• **SUPPLIED RECORDS**
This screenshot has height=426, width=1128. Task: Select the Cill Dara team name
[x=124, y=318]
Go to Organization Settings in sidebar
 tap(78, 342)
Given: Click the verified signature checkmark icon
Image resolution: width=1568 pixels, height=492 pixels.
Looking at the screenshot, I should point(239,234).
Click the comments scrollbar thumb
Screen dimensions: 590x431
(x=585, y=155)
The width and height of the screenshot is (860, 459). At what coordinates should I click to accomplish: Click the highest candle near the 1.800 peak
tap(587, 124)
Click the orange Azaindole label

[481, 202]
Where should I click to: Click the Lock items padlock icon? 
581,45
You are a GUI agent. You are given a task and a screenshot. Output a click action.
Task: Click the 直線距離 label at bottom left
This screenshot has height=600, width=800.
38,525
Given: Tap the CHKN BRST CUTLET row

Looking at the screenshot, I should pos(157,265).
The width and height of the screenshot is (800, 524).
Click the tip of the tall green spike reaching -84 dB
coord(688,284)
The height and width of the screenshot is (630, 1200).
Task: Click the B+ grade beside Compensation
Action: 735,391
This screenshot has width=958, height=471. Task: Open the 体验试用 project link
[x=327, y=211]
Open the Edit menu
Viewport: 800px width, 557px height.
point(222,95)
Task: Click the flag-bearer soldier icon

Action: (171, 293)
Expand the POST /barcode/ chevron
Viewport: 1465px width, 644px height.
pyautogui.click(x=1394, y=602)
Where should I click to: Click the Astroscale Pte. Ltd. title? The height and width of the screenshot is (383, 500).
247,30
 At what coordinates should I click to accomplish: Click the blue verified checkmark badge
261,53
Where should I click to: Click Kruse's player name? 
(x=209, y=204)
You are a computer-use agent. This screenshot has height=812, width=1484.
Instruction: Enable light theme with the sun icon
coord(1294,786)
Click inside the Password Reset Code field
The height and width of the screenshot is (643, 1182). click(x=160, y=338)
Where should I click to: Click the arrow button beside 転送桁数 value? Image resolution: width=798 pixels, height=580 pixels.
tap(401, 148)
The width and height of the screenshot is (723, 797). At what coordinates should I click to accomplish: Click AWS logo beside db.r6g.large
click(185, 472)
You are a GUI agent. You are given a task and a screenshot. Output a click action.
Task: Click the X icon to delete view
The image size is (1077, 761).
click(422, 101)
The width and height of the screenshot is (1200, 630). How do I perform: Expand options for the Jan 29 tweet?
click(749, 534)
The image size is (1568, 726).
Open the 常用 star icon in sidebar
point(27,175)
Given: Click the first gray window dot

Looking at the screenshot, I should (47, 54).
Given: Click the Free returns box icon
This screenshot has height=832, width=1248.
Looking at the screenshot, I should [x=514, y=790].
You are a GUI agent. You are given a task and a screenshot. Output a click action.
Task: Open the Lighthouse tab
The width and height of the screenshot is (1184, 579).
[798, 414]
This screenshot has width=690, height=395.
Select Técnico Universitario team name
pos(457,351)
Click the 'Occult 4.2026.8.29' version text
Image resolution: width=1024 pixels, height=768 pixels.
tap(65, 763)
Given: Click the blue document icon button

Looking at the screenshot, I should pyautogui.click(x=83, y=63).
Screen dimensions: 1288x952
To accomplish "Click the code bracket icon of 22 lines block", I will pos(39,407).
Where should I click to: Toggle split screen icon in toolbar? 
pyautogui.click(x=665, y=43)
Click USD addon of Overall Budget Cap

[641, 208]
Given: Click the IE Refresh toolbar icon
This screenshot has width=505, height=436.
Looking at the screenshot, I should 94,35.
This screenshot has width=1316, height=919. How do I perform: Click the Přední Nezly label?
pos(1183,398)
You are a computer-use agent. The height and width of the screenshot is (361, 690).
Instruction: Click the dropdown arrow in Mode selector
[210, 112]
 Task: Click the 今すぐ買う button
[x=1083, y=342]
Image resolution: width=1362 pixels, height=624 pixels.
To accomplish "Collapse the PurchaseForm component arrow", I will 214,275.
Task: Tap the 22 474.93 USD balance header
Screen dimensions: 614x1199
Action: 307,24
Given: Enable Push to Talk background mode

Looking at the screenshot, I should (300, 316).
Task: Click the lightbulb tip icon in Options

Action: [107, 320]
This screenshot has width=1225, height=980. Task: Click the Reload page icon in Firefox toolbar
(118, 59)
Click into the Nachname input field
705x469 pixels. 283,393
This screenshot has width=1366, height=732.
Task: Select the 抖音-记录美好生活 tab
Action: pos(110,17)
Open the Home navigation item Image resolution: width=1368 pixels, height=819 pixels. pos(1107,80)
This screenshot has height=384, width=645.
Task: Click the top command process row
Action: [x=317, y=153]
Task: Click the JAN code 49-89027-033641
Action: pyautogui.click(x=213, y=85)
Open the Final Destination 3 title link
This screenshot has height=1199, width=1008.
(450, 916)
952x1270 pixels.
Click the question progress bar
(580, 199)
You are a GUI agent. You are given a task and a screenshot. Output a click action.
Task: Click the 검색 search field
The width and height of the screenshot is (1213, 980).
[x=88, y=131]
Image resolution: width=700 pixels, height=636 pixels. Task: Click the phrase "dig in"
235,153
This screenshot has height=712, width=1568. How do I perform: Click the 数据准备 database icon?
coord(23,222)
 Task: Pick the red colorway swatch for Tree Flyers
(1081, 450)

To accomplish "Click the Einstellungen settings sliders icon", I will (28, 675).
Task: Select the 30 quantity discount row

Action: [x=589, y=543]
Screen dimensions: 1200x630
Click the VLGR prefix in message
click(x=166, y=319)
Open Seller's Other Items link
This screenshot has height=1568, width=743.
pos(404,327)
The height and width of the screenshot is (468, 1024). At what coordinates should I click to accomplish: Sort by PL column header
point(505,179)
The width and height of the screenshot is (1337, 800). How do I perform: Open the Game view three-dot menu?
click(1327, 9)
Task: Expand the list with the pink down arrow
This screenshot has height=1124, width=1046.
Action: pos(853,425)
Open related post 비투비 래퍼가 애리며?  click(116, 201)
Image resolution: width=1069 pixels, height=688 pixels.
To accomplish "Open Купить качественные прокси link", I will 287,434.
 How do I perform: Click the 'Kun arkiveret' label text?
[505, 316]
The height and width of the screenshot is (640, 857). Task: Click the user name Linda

• **TASK INSTRUCTIONS**
What are the lines above that hold the string "computer"? Copy them.

• **TASK RESULT**
You are a computer-use agent. This screenshot has height=812, width=1484.
You are a computer-use agent. The height and width of the screenshot is (361, 690).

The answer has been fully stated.